──────── Supplied entries

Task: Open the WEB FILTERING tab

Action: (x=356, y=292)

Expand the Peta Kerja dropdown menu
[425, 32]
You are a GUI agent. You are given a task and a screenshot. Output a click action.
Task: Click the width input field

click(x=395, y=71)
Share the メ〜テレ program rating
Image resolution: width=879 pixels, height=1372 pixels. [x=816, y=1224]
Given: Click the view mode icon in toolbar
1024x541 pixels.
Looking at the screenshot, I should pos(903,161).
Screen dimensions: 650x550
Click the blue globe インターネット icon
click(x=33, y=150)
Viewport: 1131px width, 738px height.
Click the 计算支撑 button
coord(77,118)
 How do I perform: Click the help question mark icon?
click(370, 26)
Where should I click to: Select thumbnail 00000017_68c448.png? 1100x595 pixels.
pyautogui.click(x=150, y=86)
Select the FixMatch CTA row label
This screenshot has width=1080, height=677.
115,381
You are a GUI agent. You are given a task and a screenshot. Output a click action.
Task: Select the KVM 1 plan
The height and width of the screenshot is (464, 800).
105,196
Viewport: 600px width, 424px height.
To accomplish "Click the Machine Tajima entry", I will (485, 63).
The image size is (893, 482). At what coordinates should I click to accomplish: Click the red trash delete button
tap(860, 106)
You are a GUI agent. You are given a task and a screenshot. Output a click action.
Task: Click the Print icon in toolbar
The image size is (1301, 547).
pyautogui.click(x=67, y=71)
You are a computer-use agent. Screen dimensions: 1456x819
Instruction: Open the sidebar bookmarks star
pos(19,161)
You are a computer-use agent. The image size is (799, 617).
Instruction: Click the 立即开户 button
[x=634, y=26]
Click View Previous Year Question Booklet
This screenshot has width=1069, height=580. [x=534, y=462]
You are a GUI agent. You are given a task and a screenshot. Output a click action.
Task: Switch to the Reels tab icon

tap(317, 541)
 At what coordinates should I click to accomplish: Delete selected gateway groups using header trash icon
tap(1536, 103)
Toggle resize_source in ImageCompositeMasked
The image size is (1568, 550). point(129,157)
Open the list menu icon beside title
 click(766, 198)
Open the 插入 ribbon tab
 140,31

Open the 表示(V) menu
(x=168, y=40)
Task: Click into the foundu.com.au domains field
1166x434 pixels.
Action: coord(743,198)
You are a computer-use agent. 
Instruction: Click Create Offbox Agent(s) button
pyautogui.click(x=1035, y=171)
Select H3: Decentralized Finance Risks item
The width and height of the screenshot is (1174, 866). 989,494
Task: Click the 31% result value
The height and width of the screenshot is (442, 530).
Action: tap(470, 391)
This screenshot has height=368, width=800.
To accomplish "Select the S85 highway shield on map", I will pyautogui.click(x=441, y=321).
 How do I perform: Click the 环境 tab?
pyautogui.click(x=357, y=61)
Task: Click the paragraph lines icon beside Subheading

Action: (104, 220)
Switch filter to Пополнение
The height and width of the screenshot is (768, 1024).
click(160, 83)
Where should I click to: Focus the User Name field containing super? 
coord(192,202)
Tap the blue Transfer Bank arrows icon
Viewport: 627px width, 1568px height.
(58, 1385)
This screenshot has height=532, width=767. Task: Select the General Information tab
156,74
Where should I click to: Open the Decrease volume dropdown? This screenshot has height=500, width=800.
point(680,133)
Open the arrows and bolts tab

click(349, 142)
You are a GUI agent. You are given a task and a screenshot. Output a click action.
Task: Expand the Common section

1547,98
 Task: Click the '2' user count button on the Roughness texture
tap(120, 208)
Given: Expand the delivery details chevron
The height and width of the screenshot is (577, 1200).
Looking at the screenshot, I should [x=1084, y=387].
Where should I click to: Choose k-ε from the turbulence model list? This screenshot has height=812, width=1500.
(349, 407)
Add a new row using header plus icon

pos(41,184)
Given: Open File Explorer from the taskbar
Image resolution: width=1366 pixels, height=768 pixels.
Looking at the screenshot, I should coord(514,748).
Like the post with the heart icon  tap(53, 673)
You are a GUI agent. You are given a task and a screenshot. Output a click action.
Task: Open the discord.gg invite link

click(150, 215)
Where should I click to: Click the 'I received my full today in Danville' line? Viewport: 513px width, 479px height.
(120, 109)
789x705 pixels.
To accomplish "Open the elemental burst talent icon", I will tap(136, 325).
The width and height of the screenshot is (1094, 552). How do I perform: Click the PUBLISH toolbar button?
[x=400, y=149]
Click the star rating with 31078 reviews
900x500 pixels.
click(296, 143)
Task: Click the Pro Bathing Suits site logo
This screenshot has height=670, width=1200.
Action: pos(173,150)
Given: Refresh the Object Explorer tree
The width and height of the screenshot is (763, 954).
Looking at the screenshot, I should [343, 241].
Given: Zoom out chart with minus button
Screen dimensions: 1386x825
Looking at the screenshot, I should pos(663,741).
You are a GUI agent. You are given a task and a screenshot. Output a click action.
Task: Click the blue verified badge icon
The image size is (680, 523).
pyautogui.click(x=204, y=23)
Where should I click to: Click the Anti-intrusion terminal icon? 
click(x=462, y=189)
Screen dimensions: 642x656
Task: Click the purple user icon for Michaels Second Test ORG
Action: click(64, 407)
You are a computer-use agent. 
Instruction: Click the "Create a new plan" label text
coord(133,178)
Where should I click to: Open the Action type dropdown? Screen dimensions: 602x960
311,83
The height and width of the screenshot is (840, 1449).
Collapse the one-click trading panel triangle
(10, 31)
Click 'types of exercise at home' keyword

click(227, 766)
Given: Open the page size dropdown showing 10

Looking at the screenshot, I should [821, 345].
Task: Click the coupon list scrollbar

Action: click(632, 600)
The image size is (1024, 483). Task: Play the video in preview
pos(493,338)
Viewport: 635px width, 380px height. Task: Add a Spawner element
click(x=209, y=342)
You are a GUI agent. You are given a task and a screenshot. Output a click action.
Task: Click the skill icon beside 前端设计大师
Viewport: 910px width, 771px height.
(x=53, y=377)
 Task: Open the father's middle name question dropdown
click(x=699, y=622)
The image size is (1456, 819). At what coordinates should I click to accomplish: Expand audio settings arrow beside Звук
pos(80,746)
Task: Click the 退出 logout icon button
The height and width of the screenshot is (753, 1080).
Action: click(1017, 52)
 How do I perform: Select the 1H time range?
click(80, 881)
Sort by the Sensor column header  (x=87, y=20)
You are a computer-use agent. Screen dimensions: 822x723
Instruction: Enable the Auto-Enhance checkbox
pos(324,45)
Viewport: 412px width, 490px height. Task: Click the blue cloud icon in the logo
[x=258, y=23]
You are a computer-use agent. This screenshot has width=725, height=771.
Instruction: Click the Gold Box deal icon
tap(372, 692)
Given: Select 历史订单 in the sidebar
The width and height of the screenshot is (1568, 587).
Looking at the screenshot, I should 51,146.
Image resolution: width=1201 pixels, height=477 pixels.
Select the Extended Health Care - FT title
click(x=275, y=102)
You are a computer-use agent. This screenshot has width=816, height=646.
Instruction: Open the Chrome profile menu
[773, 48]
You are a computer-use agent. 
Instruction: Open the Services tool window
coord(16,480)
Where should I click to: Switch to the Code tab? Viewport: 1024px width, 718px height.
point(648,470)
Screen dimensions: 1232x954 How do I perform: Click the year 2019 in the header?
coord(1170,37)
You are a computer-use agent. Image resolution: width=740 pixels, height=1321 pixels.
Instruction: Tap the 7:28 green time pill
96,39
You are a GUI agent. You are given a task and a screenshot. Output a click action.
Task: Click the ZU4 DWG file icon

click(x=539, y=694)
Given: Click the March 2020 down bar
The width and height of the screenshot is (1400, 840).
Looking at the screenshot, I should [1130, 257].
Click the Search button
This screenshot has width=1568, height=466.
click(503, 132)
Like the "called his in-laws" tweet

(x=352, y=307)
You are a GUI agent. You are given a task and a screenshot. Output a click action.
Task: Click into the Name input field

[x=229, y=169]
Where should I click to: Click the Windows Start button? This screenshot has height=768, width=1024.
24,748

────────────────

From the records given above, copy all lines containing "will".

To accomplish "Click the Machine Tajima entry", I will (485, 63).
To accomplish "Select the S85 highway shield on map", I will pyautogui.click(x=441, y=321).
To accomplish "Open the elemental burst talent icon", I will tap(136, 325).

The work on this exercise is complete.